Blijf in uw cel - tips van kluizenaar Benoît Standaert (2)
Je hebt het niet gekozen om kluizenaar te worden, het werd je opgelegd. En niemand weet nog voor hoelang? Kan ik het willen en ervoor kiezen? Misschien wordt alles dan ook lichter, en bieden zich bevreemdende openingen aan waar ik nog nooit aan gedacht heb?
Zijn
In de afzondering, ver van het vele, kan ik ontdekken dat er een ‘zijn’ aan het ‘doen’ voorafgaat. Ik mag ‘er zijn’, ik hoef daarvoor niets te ‘doen’. Veradem! Ontspan! Trek open en hou op als een lastdier met een juk van verplichtingen door het leven te gaan. Ontdek de diepere hunker die door alles heen trekt: een snakken naar ‘vrijheid en schoonheid van de kinderen Gods’, zo noemt Paulus dit diepe gezucht. Het trekt door heel de schepping, het trekt ook door ons, mensen, die weliswaar de Geest hebben ontvangen maar ook hunkeren naar de voltooiing die er nog niet is. We hopen. En hopen is uitzien naar wat er nog niet is, onzichtbaar gegeven. Was het te zien, dan hoeven we het niet meer te hopen, zegt Paulus.

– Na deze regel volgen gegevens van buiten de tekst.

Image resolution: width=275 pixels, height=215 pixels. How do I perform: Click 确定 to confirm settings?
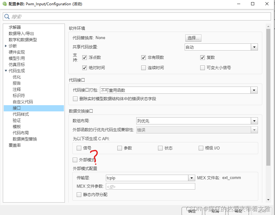click(192, 211)
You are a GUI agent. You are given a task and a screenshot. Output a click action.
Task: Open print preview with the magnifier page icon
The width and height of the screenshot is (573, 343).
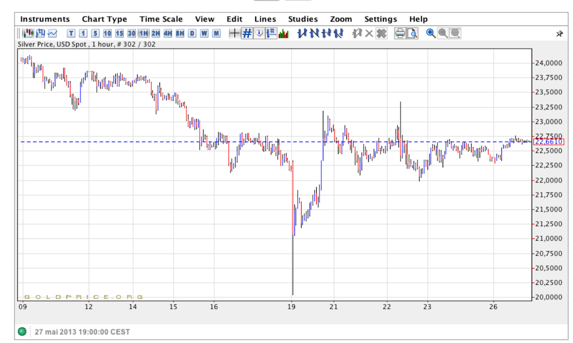coord(412,34)
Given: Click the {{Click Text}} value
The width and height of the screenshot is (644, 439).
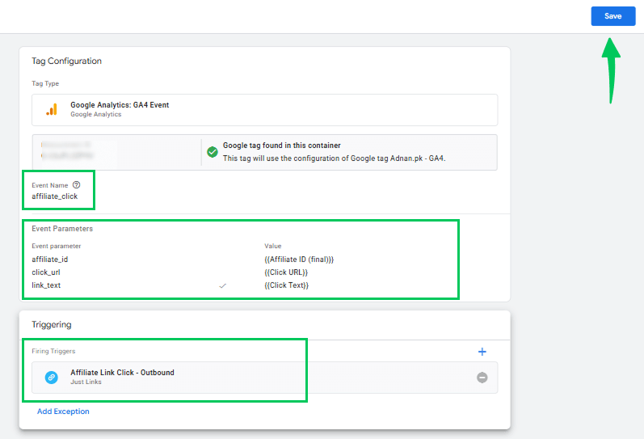Looking at the screenshot, I should [287, 285].
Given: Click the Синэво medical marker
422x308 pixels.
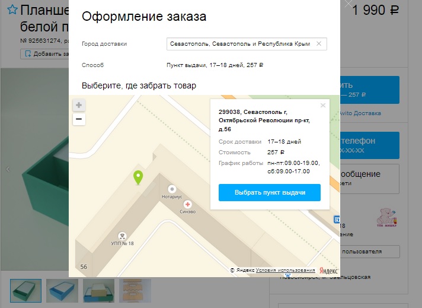Looking at the screenshot, I should pyautogui.click(x=188, y=204).
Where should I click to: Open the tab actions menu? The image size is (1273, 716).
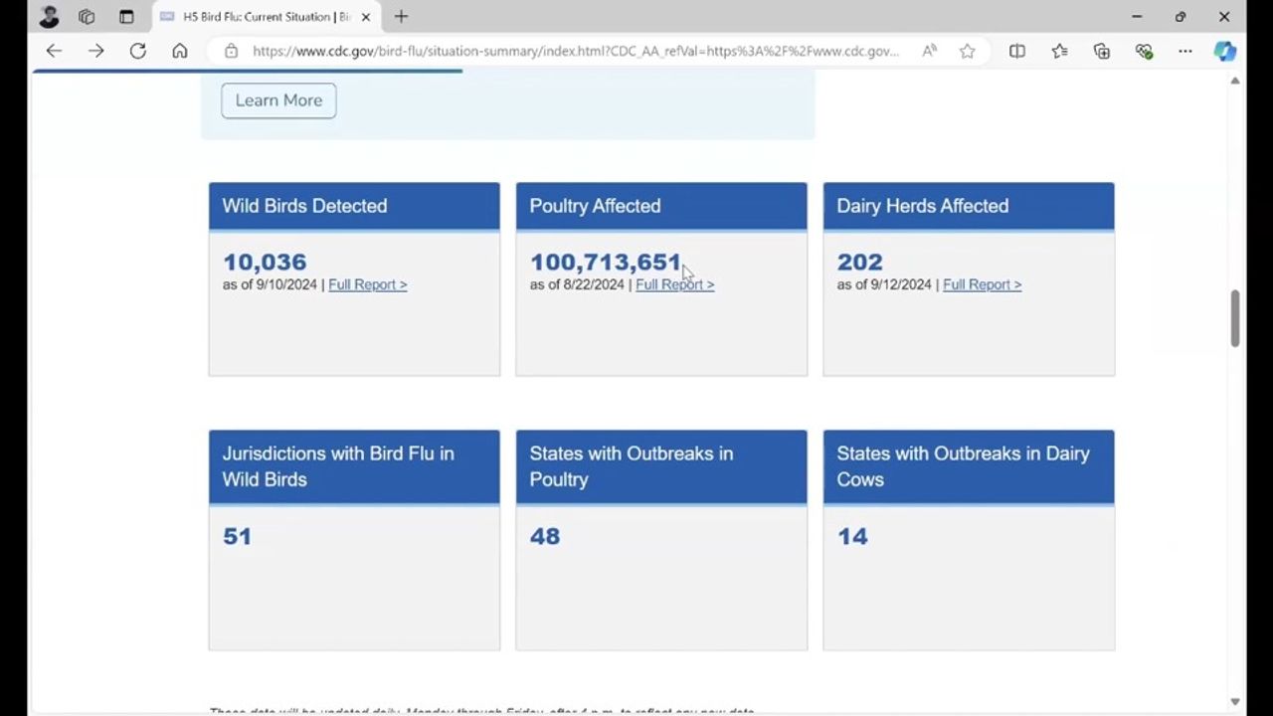click(x=87, y=17)
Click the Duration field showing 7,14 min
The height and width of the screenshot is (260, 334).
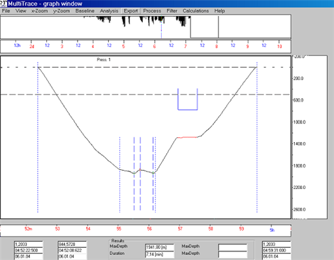(x=159, y=254)
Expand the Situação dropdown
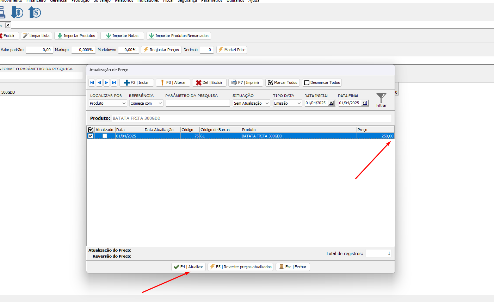The width and height of the screenshot is (494, 302). (x=251, y=103)
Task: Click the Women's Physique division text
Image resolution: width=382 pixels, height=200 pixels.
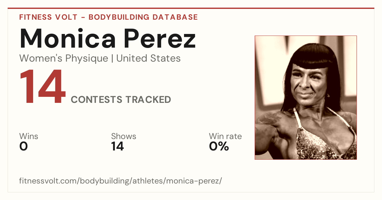Action: point(64,58)
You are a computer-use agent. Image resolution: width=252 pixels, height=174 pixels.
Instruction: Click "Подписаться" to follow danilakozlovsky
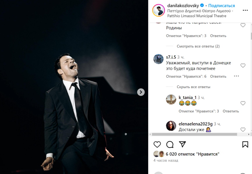click(221, 6)
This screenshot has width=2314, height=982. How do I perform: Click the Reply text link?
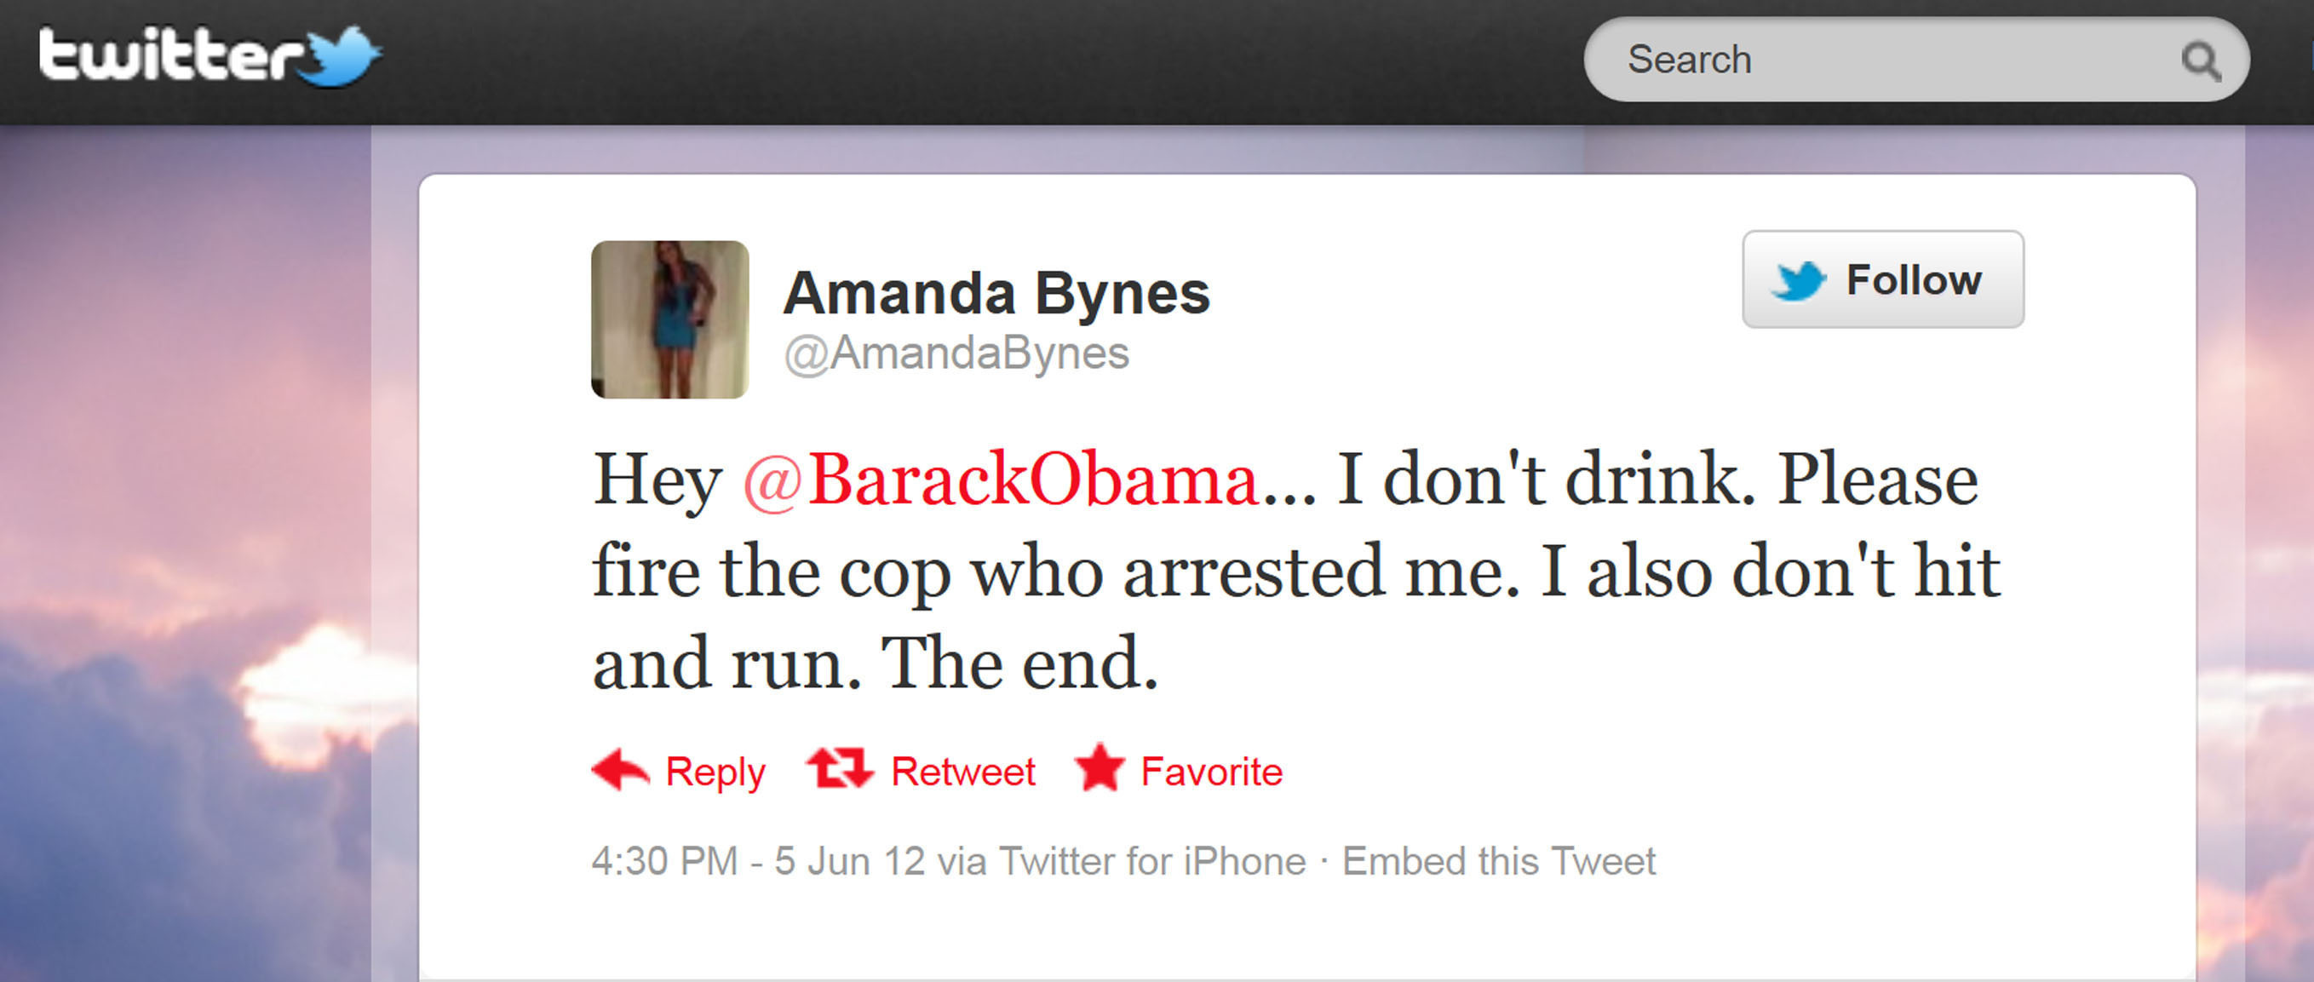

Zalig wie zonder te zien, onwankelbaar hoopt.
Bij Paulus is de hoop altijd gericht op heerlijkheid, schoonheid, stralend licht, goddelijke voltooiing van het bestaan.
Verlangen
De kluizenaar bidt voortdurend. Dat is zijn roeping, zo zeiden we het de vorige keer. Hoe doe je dat? Door aandacht. Door bewust te ademen. Door te zuchten. Augustinus vroeg zich met velen af: hoe doen we wat Paulus ons aanraadt: ‘Bid zonder ophouden’? We kunnen toch niet voortdurend zitten te prevelen?
In ons is er iets dat aanhoudt: het verlangen.
We verlangen steeds. Als je bij je verlangen komt, zal je vanuit dat verlangen moeiteloos voortdurend bidden. We verlangen steeds en wie steeds verlangt, bidt steeds.
Pelgrimsweg
Dat verlangen is geheimzinnig diep. Dankzij stilte en afzondering kan ik in de buurt komen van dat leven binnen mijn leven. Immers, het verlangen is bewoond: in mij is er niet slechts ‘ik’ die verlang. Het wonder van vele geestelijke schrijvers en dichters is dat ze getuigen dat God in hun verlangen bezig is, als een geheimzinnige, bevrijdende aanstoot.
Mijn verlangend bidden is gevoed door die Ander.
Paulus op diezelfde bladzijde van Romeinen 8 heeft het over ‘de Geest die onze geest te hulp komt, en in ons zucht en pleit in onuitsprekelijke verzuchtingen’. Er is aanhoudend een eerste gebed reeds aan de gang, dankzij die Geest in ons. Misschien is dit de kans van mijn leven, door stilte en afzondering, die werking aan de binnenkant te ontwaren, in een immense dankbaarheid. Een knap middel om in die buurt te verblijven is het boek van de Psalmen bij de hand te hebben, en ze te lezen, van A tot Z, in groepjes van drie, zonder haast en zonder te slenteren. De psalmen bevrijden het verlangen in ons en richten het op Gods feest dat komt. Ze vormen een weg in het hart, een pelgrimsweg. Ga die vanuit de afzondering, de stilte, een zuivere aandacht, het ‘zijn’ meer dan het ‘doen’.